» **Given instruction**: Please recast the entries below as a Markdown table with the columns Row and Line, giving each line its own numbered row and leaving out blank lines.

» **Data records**:
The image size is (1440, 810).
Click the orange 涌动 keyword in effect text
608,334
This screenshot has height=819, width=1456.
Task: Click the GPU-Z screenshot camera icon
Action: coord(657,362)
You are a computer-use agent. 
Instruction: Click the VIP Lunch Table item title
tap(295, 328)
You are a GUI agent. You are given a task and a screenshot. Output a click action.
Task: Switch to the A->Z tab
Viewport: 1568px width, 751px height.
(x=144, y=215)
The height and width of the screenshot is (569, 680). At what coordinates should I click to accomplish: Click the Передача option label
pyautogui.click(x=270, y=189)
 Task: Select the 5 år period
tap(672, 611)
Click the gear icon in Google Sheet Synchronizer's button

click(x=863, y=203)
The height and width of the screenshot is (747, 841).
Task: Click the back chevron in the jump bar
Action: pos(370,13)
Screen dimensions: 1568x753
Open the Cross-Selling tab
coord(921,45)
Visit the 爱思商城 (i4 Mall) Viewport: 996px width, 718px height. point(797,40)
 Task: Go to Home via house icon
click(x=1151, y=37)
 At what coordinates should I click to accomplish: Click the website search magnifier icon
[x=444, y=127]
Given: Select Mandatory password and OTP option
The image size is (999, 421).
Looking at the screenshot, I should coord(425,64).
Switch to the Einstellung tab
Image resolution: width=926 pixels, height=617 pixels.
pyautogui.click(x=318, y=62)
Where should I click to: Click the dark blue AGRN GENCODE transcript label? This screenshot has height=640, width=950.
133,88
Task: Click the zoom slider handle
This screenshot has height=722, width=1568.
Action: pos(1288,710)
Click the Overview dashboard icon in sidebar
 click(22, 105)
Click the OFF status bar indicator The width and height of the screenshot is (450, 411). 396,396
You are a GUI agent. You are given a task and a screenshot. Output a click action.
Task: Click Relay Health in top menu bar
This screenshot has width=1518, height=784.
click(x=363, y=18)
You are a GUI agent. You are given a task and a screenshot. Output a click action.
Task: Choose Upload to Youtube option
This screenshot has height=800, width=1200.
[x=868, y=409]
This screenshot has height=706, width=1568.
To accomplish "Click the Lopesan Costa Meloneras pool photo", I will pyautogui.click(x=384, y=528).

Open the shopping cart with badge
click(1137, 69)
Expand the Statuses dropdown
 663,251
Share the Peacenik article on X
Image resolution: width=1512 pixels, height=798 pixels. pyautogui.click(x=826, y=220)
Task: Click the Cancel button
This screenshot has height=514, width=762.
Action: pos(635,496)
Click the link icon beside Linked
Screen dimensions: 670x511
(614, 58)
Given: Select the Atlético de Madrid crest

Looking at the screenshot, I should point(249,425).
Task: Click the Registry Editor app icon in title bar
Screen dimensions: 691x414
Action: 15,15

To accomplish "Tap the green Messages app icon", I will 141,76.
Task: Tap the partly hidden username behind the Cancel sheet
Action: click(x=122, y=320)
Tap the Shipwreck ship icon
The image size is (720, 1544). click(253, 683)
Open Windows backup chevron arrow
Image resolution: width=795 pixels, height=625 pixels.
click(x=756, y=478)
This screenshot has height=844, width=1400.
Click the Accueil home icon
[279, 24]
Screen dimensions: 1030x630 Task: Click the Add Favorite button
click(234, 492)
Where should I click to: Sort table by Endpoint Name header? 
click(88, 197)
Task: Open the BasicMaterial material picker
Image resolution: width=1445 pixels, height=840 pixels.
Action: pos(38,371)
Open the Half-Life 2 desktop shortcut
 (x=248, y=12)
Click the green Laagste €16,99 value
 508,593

» **Exercise result**:
| Row | Line |
|---|---|
| 1 | The image size is (1440, 810). |
| 2 | Click the orange 涌动 keyword in effect text |
| 3 | 608,334 |
| 4 | This screenshot has height=819, width=1456. |
| 5 | Task: Click the GPU-Z screenshot camera icon |
| 6 | Action: coord(657,362) |
| 7 | You are a computer-use agent.  |
| 8 | Instruction: Click the VIP Lunch Table item title |
| 9 | tap(295, 328) |
| 10 | You are a GUI agent. You are given a task and a screenshot. Output a click action. |
| 11 | Task: Switch to the A->Z tab |
| 12 | Viewport: 1568px width, 751px height. |
| 13 | (x=144, y=215) |
| 14 | The height and width of the screenshot is (569, 680). At what coordinates should I click to accomplish: Click the Передача option label |
| 15 | pyautogui.click(x=270, y=189) |
| 16 |  Task: Select the 5 år period |
| 17 | tap(672, 611) |
| 18 | Click the gear icon in Google Sheet Synchronizer's button |
| 19 | click(x=863, y=203) |
| 20 | The height and width of the screenshot is (747, 841). |
| 21 | Task: Click the back chevron in the jump bar |
| 22 | Action: pos(370,13) |
| 23 | Screen dimensions: 1568x753 |
| 24 | Open the Cross-Selling tab |
| 25 | coord(921,45) |
| 26 | Visit the 爱思商城 (i4 Mall) Viewport: 996px width, 718px height. point(797,40) |
| 27 |  Task: Go to Home via house icon |
| 28 | click(x=1151, y=37) |
| 29 |  At what coordinates should I click to accomplish: Click the website search magnifier icon |
| 30 | [x=444, y=127] |
| 31 | Given: Select Mandatory password and OTP option |
| 32 | The image size is (999, 421). |
| 33 | Looking at the screenshot, I should coord(425,64). |
| 34 | Switch to the Einstellung tab |
| 35 | Image resolution: width=926 pixels, height=617 pixels. |
| 36 | pyautogui.click(x=318, y=62) |
| 37 | Where should I click to: Click the dark blue AGRN GENCODE transcript label? This screenshot has height=640, width=950. |
| 38 | 133,88 |
| 39 | Task: Click the zoom slider handle |
| 40 | This screenshot has height=722, width=1568. |
| 41 | Action: pos(1288,710) |
| 42 | Click the Overview dashboard icon in sidebar |
| 43 |  click(22, 105) |
| 44 | Click the OFF status bar indicator The width and height of the screenshot is (450, 411). 396,396 |
| 45 | You are a GUI agent. You are given a task and a screenshot. Output a click action. |
| 46 | Task: Click Relay Health in top menu bar |
| 47 | This screenshot has width=1518, height=784. |
| 48 | click(x=363, y=18) |
| 49 | You are a GUI agent. You are given a task and a screenshot. Output a click action. |
| 50 | Task: Choose Upload to Youtube option |
| 51 | This screenshot has height=800, width=1200. |
| 52 | [x=868, y=409] |
| 53 | This screenshot has height=706, width=1568. |
| 54 | To accomplish "Click the Lopesan Costa Meloneras pool photo", I will pyautogui.click(x=384, y=528). |
| 55 | Open the shopping cart with badge |
| 56 | click(1137, 69) |
| 57 | Expand the Statuses dropdown |
| 58 |  663,251 |
| 59 | Share the Peacenik article on X |
| 60 | Image resolution: width=1512 pixels, height=798 pixels. pyautogui.click(x=826, y=220) |
| 61 | Task: Click the Cancel button |
| 62 | This screenshot has height=514, width=762. |
| 63 | Action: pos(635,496) |
| 64 | Click the link icon beside Linked |
| 65 | Screen dimensions: 670x511 |
| 66 | (614, 58) |
| 67 | Given: Select the Atlético de Madrid crest |
| 68 | Looking at the screenshot, I should point(249,425). |
| 69 | Task: Click the Registry Editor app icon in title bar |
| 70 | Screen dimensions: 691x414 |
| 71 | Action: 15,15 |
| 72 | To accomplish "Tap the green Messages app icon", I will 141,76. |
| 73 | Task: Tap the partly hidden username behind the Cancel sheet |
| 74 | Action: click(x=122, y=320) |
| 75 | Tap the Shipwreck ship icon |
| 76 | The image size is (720, 1544). click(253, 683) |
| 77 | Open Windows backup chevron arrow |
| 78 | Image resolution: width=795 pixels, height=625 pixels. |
| 79 | click(x=756, y=478) |
| 80 | This screenshot has height=844, width=1400. |
| 81 | Click the Accueil home icon |
| 82 | [279, 24] |
| 83 | Screen dimensions: 1030x630 Task: Click the Add Favorite button |
| 84 | click(234, 492) |
| 85 | Where should I click to: Sort table by Endpoint Name header?  |
| 86 | click(88, 197) |
| 87 | Task: Open the BasicMaterial material picker |
| 88 | Image resolution: width=1445 pixels, height=840 pixels. |
| 89 | Action: pos(38,371) |
| 90 | Open the Half-Life 2 desktop shortcut |
| 91 |  (x=248, y=12) |
| 92 | Click the green Laagste €16,99 value |
| 93 |  508,593 |